2016 年 4 月 27 日，欧盟议会与理事会通过了《欧盟一般数据保护条例》（GDPR）。GDPR 将于 2018 年 5 月 25 日起直接适用于欧盟成员国，确保在欧盟内部实行统一的数据保护标准。GDPR 对个人数据保护法律进行规范，严格规定了控制和处理个人数据的组织应承担的义务。GDPR 旨在通过扩大隐私权和赋予个人对其个人数据的掌控权，以强化欧盟居民的基本权利。有关 GDPR 的更多信息，请访问欧盟委员会网站。

3DS 考虑内部和利益相关者合规需求后，任命了一名数据保护官，设立了跨职能的 GDPR 待命小组。GDPR 待命小组负责：

- 管理 3DS 内部 GDPR合规情况，包括但不限于其隐私政策 - 识别和监控 3DS 产品、网站和通信的增强功能，尤其是促使客户和其他利益相关者合乎 GDPR规定。
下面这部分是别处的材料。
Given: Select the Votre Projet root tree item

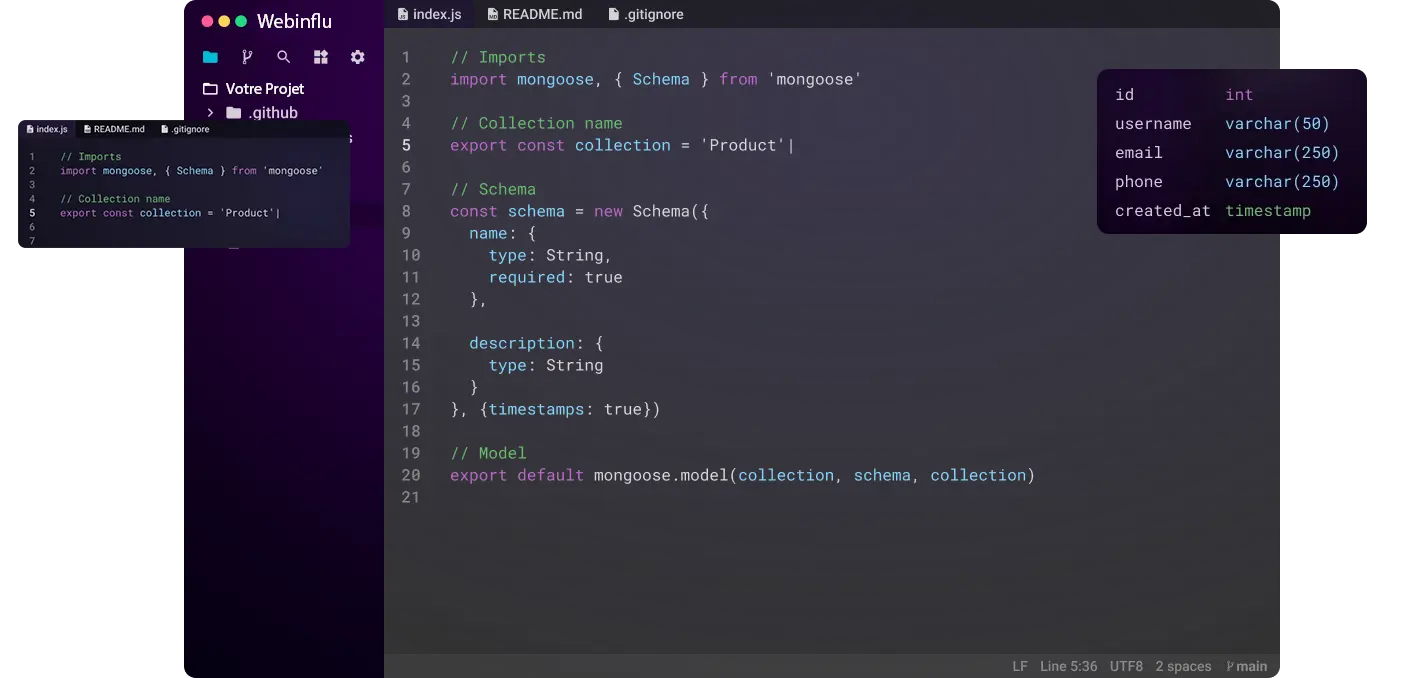Looking at the screenshot, I should [x=264, y=89].
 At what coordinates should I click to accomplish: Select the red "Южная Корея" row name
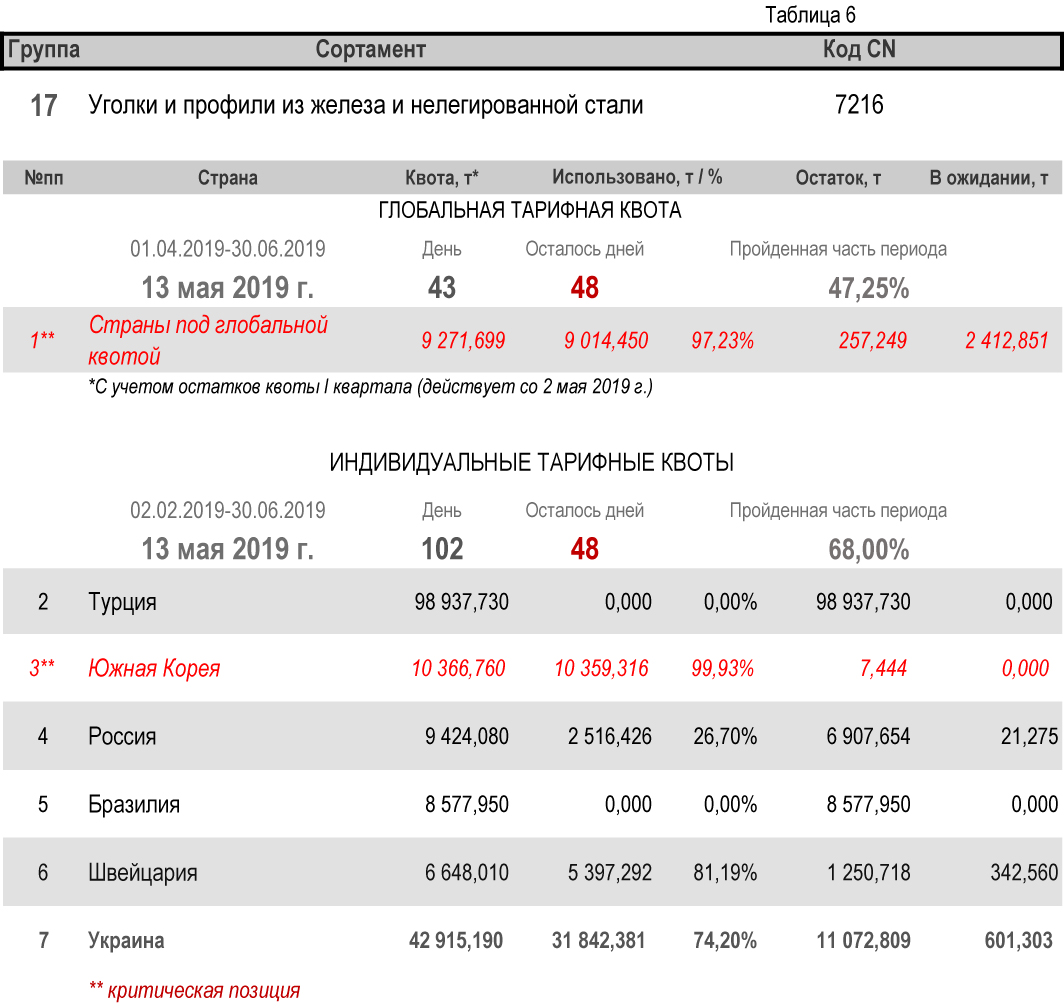tap(154, 669)
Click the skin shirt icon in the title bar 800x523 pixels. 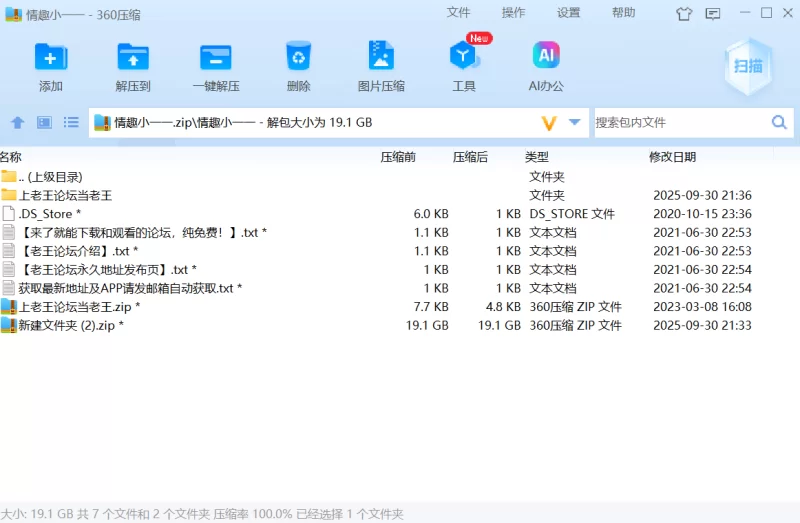tap(684, 14)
这些增强功能包括：

• 访问权限和安全机制的变更；
• 用户同意权限管理的增强功能；
• 请求修改或删除个人数据流程的加固；
• 与数据隐私最佳实践相关的用户指南和产品文档的改进。

根据 GDPR，指定为数据控制方或数据处理方的个人或实体具有不同的义务：数据控制方是单独或与他人共同决定个人数据用途及处理方法的个人或实体。3DS 通过内部工具（如金融系统）处理个人数据时，承担了数据控制方的角色。

数据控制方通常也是具有受许可 3DS 解决方案并负责处理个人数据的组织。个人数据处理通常基于行业、法令和法规要求以及存储数据的性质等因素进行。例如，数据控制方需要决定何时应该操作个人数据（根据 GDPR 删除或修改个人数据）或者何时应该为记录保留或监管用途而保留个人数据。数据处理方是代表数据控制方处理个人数据的个人或实体。

当 3DS 向企业提供特定云端产品（如云端 3DEXPERIENCE 平台）和服务时，3DS 承担着应要求处理和存储个人数据的数据处理方的角色。作为数据处理方，3DS 根据 GDPR、双方间签署的协议以及企业已在 3DS 解决方案中制定的业务规则，处理个人数据。

使用 3DS 产品的客户根据其具体业务需求，负责最终决定 GDPR合规途径。这些需求以行业、法令和法规要求，以及客户在 3DS 产品中存储数据的性质等因素为基础。具体来说，客户需要决定何时应该操作个人数据（根据 GDPR 删除或修改个人数据）或者何时应为记录保留或监管用途而保留个人数据。3DS 负责发布可促使其客户合乎GDPR规定的 3DS 产品。